====== SELECTED PASSAGE ======

Laurentius Nicolaas Deckers (14 February 1883 – 1 January 1978) was a Dutch politician and diplomat of the defunct Roman Catholic State Party (RKSP) and later co-founder of the Catholic People's Party (KVP) now merged into the Christian Democratic Appeal (CDA) party and agronomist.

Political career
Deckers was elected as a Member of the House of Representatives after the election of 1918, taking office on 17 September 1918. After the election of 1929 Deckers was appointed as Minister of Defence in the Cabinet Ruijs de Beerenbrouck III, taking office on 10 August 1929. After the election of 1933 Deckers returned as a Member of the House of Representatives, taking office on 9 May 1933. Following the cabinet formation of 1933 Deckers continued as Minister of Defence in the Cabinet Colijn II, taking office on 26 May 1933. The Cabinet Colijn II fell on 23 July 1935 and continued to serve in a demissionary capacity until the cabinet formation of 1935 when it was replaced by Cabinet Colijn III with Deckers remaining as Minister of Defence, taking office on 31 July 1935. Deckers was appointed as Minister of Agriculture and Fisheries after the Ministry of Economic Affairs was split into the Ministry of Commerce, Industry and Shipping and the Ministry of Agriculture and Fisheries, taking office on 2 September 1935. After the election of 1937 Deckers again returned as a Member of the House of Representatives, taking office on 8 June 1937. Following the cabinet formation of 1937 Deckers was not giving a cabinet post in the new cabinet, the Cabinet Colijn III was replaced by the Cabinet Colijn IV on 24 June 1937 and he continued to serve in the House of Representatives as a frontbencher. Deckers was selected as Parliamentary leader of the Roman Catholic State Party in the House of Representatives following the election of Josef van Schaik as a Speaker of the House of Representatives and was also selected as Leader of the Roman Catholic State Party following the retirement of Piet Aalberse Sr., taking office on 11 November 1937.

On 10 May 1940 Nazi Germany invaded the Netherlands and the government fled to London to escape the German occupation. During World War II Deckers continued to serve as a Member of the House of Representatives but in reality the De facto political influence of the House of Representatives was marginalized. On 9 October 1940 Deckers was arrested and detained in Buchenwald concentration camp and was released on 7 November 1940. Deckers also served retroactively as Chairman of the Roman Catholic State Party from 1 September 1941 after Timotheus Verschuur was detained in Sachsenhausen concentration camp and later died in captivity on 17 April 1945. In May 1942 Deckers was arrested and detained again in Buchenwald concentration camp and was released in August 1942. Following the end of World War II Queen Wilhelmina ordered a Recall of Parliament and Deckers remained a Member of the House of Representatives, taking office on 20 November 1945. On 22 December 1945 the Roman Catholic State Party was renamed as the Catholic People's Party, Deckers was one of the co-founders and became one of the unofficial Deputy Leader of the Catholic People's Party and was selected as the first Parliamentary leader of the Catholic People's Party in the House of Representatives.

======

YOUR TASK: Repeat the part of the passage about Deckers from "Laurentius Nicolaas Deckers" to "party and agronomist.", keeping every word as it appears. The listing that comes next has no connection to the passage about Deckers.

====== DATA PROVIDED ======

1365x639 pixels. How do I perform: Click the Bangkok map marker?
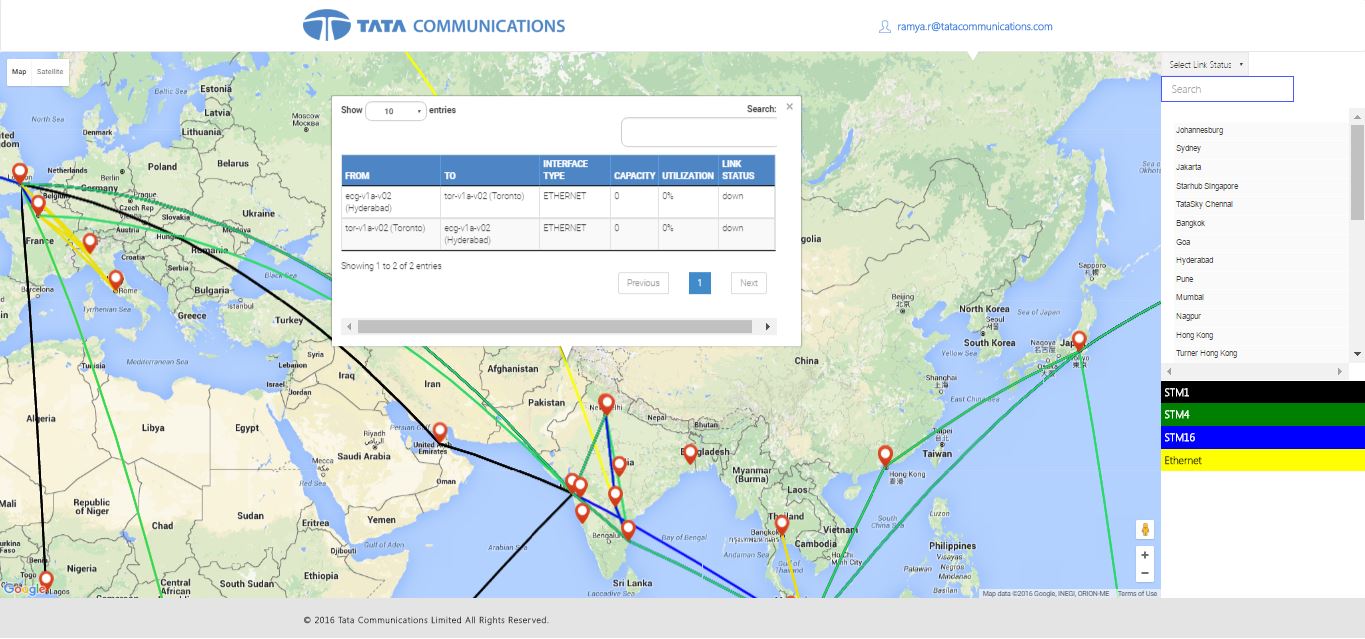tap(782, 524)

======

RESPONSE TO THIS EXERCISE:
Laurentius Nicolaas Deckers (14 February 1883 – 1 January 1978) was a Dutch politician and diplomat of the defunct Roman Catholic State Party (RKSP) and later co-founder of the Catholic People's Party (KVP) now merged into the Christian Democratic Appeal (CDA) party and agronomist.